DIRECTIVE 1:
Copy out the entries, from the line with "Click the longitudinal" to the line with "pos(153,64)". Keep every line unchanged and include both end lines.

READING TEXT:

· · · · ·

The Internet industry has spent almost 20 years now beating the crap out of disintermediation, which as we all know is the elimination of middle men from commerce, bringing producers and consumers in direct contact. As the market has grown and widened and tools have improved and got cheaper the nature of disintermediation has changed, too, to the point that today it is almost what we claimed it was back in 1995. To prove that I give you this video from Movie Cloud, which went up today on Indiegogo.
Movie Cloud is supposed to be the disintermediation of movies, bringing all factions together so that 50,000 feature films per year may bloom… maybe.
Whether Movie Cloud succeeds or fails I think it shows us two things that are very interesting. First, the Internet is the market. There’s no mention here of movie theaters or DVDs. If this thing succeeds it will be by ignoring both. Second, if this is happening now, what the heck did we think we were doing with Internet video 5, 10, and 15 years ago, when we talked precisely about such disintermediation?
It’s not that we didn’t mean it but that those earlier efforts were either technically infeasible or co-opted by the movie industry. For all his schmaltz this Movie Cloud guy is right — Hollywood is a monopoly.
Now here are some further thoughts before you risk your $29. I don’t think anyone would argue against a product that democratizes film financing, production and distribution. It’s really surprising to me to see that video hasn’t made the same progress in terms of the ability to self publish to a wide audience that music and books have. Sure there are some solutions out there, but none that are really widely used.
An independent film maker friend of mine reminded me that he once participated in the short lived Google Video paid service before the YouTube acquisition. Google Video claimed it would democratize video distribution, too, by allowing viewers direct access to content. What my friend didn’t know at the time, however, was that Google was just buying time and audience until they were able to ink bigger partnerships. A few weeks in, all of the independent content was scrubbed in favor of episodes of Star Trek Voyager, and Major League Baseball.
I don’t know if Movie Cloud will be different, but I’m guessing they’ll follow the money, too.
You’ll notice in this video pitch that technology is completely neglected (there is slightly more on the Indiegogo page). These are real film experts and they may have spent a lot of there own money but none of it is visible here. Maybe they’ll implement a system similar to Digg or Reddit where people can vote up the best content, which would make it more viewable to users. But the risk of curation has always been that once big names get involved they start to clog up the system. We see this even on YouTube, perhaps especially on YouTube.
What happens when Movie Cloud establishes a content partnership with Criterion, and all of the mid/high budget Criterion films start taking up the key areas of the site, focusing attention away from the smaller films?
There aren’t a lot of specifics here regarding how the software will actually work, which is crucial to the end project. Dov, for all his giving away pens and cursing, doesn’t have much geek cred. What he has in abundance, however, are promises about all of the vast real world places and services Movie Cloud will supplant.

· · · · ·

EXTRACTED RECORDS:
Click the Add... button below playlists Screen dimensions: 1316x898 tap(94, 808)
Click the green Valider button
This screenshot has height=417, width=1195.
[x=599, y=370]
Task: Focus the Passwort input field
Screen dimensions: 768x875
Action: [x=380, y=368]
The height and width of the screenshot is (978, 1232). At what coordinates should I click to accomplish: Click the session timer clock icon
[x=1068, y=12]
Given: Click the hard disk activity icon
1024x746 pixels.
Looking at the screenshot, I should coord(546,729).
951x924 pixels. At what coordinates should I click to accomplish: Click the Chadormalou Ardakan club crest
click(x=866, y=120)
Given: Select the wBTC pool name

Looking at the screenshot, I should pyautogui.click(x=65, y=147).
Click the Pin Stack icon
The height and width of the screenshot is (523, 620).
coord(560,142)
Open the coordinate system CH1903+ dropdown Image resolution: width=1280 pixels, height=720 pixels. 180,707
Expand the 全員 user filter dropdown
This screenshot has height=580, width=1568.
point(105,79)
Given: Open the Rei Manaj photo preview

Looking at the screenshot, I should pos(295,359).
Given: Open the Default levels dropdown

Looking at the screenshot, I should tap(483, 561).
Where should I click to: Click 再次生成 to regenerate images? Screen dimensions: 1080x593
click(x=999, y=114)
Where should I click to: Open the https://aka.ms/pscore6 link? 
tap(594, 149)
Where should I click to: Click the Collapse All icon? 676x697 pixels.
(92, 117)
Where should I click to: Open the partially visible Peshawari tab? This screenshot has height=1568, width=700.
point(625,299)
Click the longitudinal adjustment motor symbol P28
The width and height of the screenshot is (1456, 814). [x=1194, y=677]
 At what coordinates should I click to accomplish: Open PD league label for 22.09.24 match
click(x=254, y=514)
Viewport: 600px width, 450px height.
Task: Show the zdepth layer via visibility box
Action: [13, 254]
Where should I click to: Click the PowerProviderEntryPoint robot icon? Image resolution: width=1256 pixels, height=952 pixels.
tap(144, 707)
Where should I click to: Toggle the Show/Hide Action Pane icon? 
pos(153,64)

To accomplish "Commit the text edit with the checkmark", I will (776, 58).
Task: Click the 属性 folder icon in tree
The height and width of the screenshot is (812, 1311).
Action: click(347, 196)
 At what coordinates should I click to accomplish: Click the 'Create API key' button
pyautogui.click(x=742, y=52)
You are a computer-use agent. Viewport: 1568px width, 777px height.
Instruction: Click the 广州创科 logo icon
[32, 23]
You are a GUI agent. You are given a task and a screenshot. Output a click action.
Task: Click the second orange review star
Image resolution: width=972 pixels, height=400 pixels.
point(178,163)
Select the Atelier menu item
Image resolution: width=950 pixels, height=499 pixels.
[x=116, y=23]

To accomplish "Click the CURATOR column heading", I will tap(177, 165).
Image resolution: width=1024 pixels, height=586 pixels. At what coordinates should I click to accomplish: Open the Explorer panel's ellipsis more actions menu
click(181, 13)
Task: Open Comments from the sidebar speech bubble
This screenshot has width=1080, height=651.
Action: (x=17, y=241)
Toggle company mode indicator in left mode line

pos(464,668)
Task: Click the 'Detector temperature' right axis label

· · · · ·

DIRECTIVE 2:
Reproduce the Movie Cloud article word for word from "It’s not that" to "is a monopoly.".

EXERCISE SOLUTION 1:
Click the longitudinal adjustment motor symbol P28
The width and height of the screenshot is (1456, 814). [x=1194, y=677]
 At what coordinates should I click to accomplish: Open PD league label for 22.09.24 match
click(x=254, y=514)
Viewport: 600px width, 450px height.
Task: Show the zdepth layer via visibility box
Action: [13, 254]
Where should I click to: Click the PowerProviderEntryPoint robot icon? Image resolution: width=1256 pixels, height=952 pixels.
tap(144, 707)
Where should I click to: Toggle the Show/Hide Action Pane icon? 
pos(153,64)

EXERCISE SOLUTION 2:
It’s not that we didn’t mean it but that those earlier efforts were either technically infeasible or co-opted by the movie industry. For all his schmaltz this Movie Cloud guy is right — Hollywood is a monopoly.